Como uma escuta de qualidade impacta na identificação de erros?

A mentalidade e o entendimento que cada organização tem sobre o tema do erro humano é um eixo central de onde derivam grande parte das intervenções e ferramentas da área de saúde e segurança do trabalho. Neste texto pretendo explorar diferenças marcantes entre um paradigma antigo sobre os erros e outro mais moderno, bem como apresentar possibilidades para atuar minimizando possíveis falhas.

A maneira mais comum de se compreender o erro humano é o colocando como um desvio de um procedimento padrão. Neste cenário, parte-se de um pressuposto de que é possível descrever o funcionamento dos processos produtivos e das regras de forma detalhada e treinar uma pessoa para seguir essa prescrição. 

Quando acontece algo de “errado” pode-se, então, partindo daquilo que estava prescrito, decompor o problema em partes até chegar à causa – que naturalmente é associada a alguma falha cometida por alguém. Os erros, portanto, são ações a serem evitadas e banidas a qualquer custo dentro da organização. 

Mas será que este é o único caminho?

O problema desta perspectiva de compreensão sobre os erros é que ela desconsidera a variabilidade dos processos produtivos, das pessoas e das máquinas. Todos esses aspectos são mutáveis, estão em constante alteração e sofrem influência de inúmeras variáveis ao longo do tempo.

Segmento de dados ::
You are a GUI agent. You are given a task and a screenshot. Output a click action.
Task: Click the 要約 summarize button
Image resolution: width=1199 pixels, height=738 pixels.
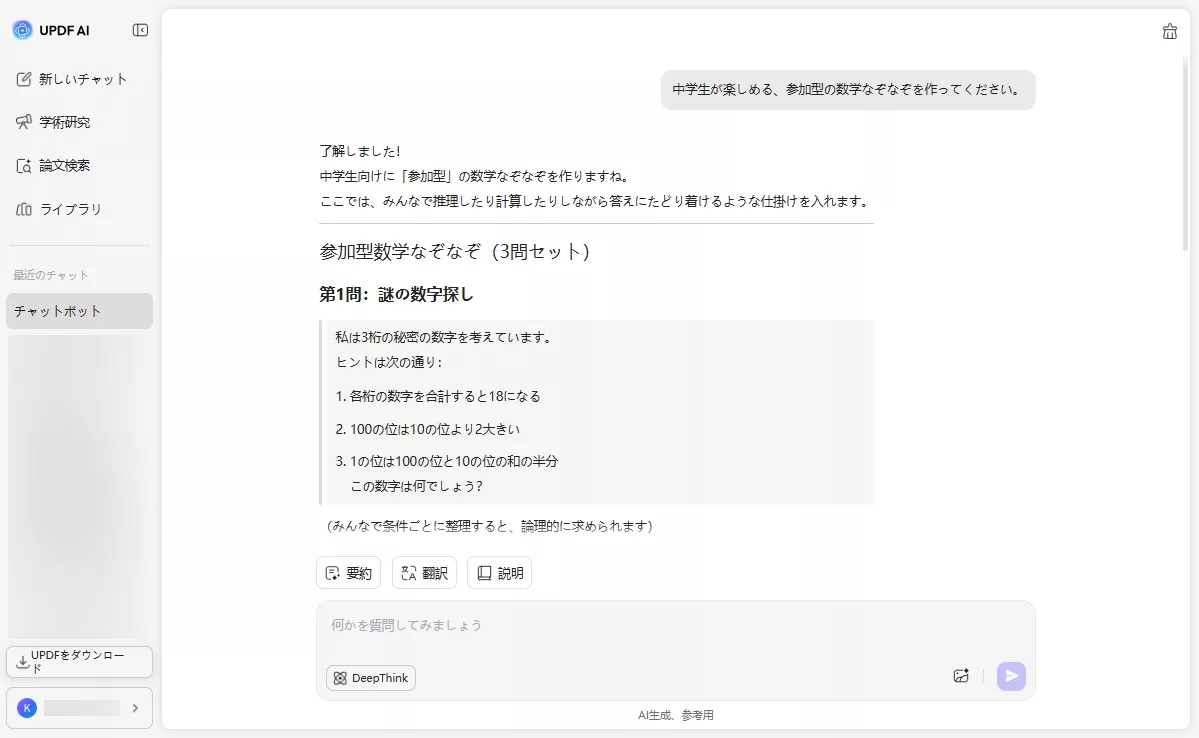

Trabalho solicitado :: Pode transcrever o texto sobre erro humano inteiro, sem alterar nenhuma palavra? Baseie-se somente no texto.

Resposta ::
Como uma escuta de qualidade impacta na identificação de erros?

A mentalidade e o entendimento que cada organização tem sobre o tema do erro humano é um eixo central de onde derivam grande parte das intervenções e ferramentas da área de saúde e segurança do trabalho. Neste texto pretendo explorar diferenças marcantes entre um paradigma antigo sobre os erros e outro mais moderno, bem como apresentar possibilidades para atuar minimizando possíveis falhas.

A maneira mais comum de se compreender o erro humano é o colocando como um desvio de um procedimento padrão. Neste cenário, parte-se de um pressuposto de que é possível descrever o funcionamento dos processos produtivos e das regras de forma detalhada e treinar uma pessoa para seguir essa prescrição. 

Quando acontece algo de “errado” pode-se, então, partindo daquilo que estava prescrito, decompor o problema em partes até chegar à causa – que naturalmente é associada a alguma falha cometida por alguém. Os erros, portanto, são ações a serem evitadas e banidas a qualquer custo dentro da organização. 

Mas será que este é o único caminho?

O problema desta perspectiva de compreensão sobre os erros é que ela desconsidera a variabilidade dos processos produtivos, das pessoas e das máquinas. Todos esses aspectos são mutáveis, estão em constante alteração e sofrem influência de inúmeras variáveis ao longo do tempo.